Hacker News new | comments | ask | show | jobs | submit login
Artificial intelligence accelerates discovery of metallic glass (northwestern.edu)
237 points by rbanffy 10 months ago | hide | past | web | favorite | 65 comments

This is random-forest supervised learning from a set of 4000 historical experiments

(Lots of feature engineering based on domain expertise. This is not end-to-end DL)

Do a smaller set of new experiments to explore a small subset of the solution space.

Retrain the model with these new experiments.

Perform another smaller set of experiments, this time over a more varied sample of the solution space.

Overall, a x10 improvement in predicting the glass property of an un-tested sample (although the entire process is biased toward positive samples)

Conclusion: classical ML still rocks.

I really dont see any reason why this could not have been done 10 or even 20 years ago.

> I really dont see any reason why this could not have been done 10 or even 20 years ago.

The advancements in tooling, infrastructure and accessibility of ML in the last 3 years alone have made the difference. That's seems obvious.

Maybe your point is that the underlying techniques haven't changed, and thus it would have been possible to have made this discovery decades ago. But isn't that true of even the greatest inventions? Much of what's created or discovered is a function of the environment and conditions surrounding it.

In other words, it's not surprising to see a halo effect in other sectors as a result of tech investment in ML.

I agree that it is exactly this. New tooling has made machine learning easier to use. As a result, people with deep domain knowledge but less machine learning expertise are starting to apply ML to the problems they understand that best.
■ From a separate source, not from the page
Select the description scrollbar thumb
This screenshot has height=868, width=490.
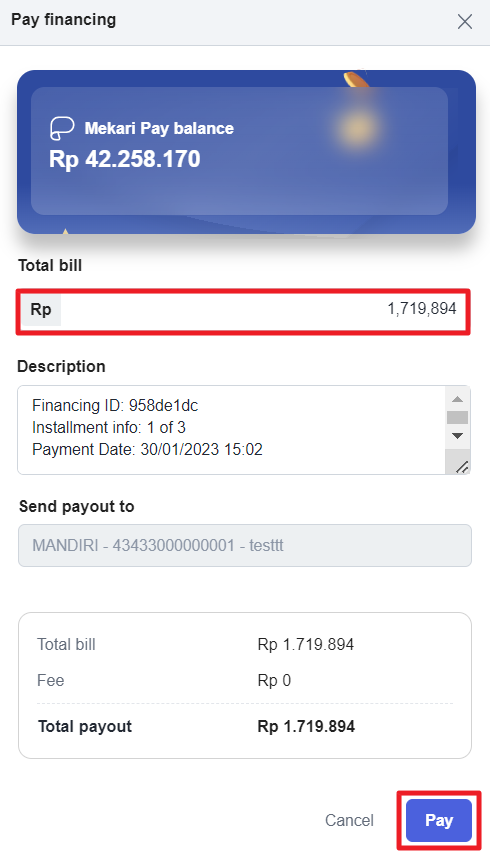point(457,417)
One of the biggest roadblocks to this happening more today is that people don't know how to perform feature engineering to prepare raw data for existing machine learning algorithms. If we could automate this step, it would be a lot easier for subject matter experts to use ML.

For example, I work on an open source python library called featuretools (https://github.com/featuretools/featuretools/) that aims automated feature engineering for relational datasets. We've seen a lot of non-ml people use it make their first machine learning models. We also have demos for people interested in trying it themselves: https://www.featuretools.com/demos.

I expect to see a lot more work in the automated feature engineering space going forward.

That's interesting! So could we see a gui based machine learning for non-programmers becoming a reality soon ?

And how close in performance this could get vs code based solutions ?

Yes, I think so. Featuretools is actually the core of my company's commercial product.

Performance is tricky thing to answer. If you care about machine learning performance such as AUC, RSME, F1, then I think the answer would be 80%-90% of coding. If you care about building a first solution, then I think the automation would be 5-10x better.

+1 for this tool.

Yeah, the grandparent is hung up on the theory vs. application delay.

By the same logic, nothing in modern CMOS logic or its production process requires physics or chemistry of a vintage later than the 1940's to explain, so why did it take us three quarters of a century to get where we are? Because it's hard. Knowing how it works and figuring out how to do it are two different things.

Traditional engineering has been using machine learning for years for condition monitoring... http://infolab.stanford.edu/~maluf/papers/flairs97.pdf

Shameless plug: I published almost the same thing in a very nearby field 2 years ago:


Not shameless at all.

Your paper was referenced after all. [17]

That’s a terrific idea. Would this be applicable to drug discovery?

Widely used in drug discovery

> Lots of feature engineering based on domain expertise

Exactly. This is what is required to make machine learning work well.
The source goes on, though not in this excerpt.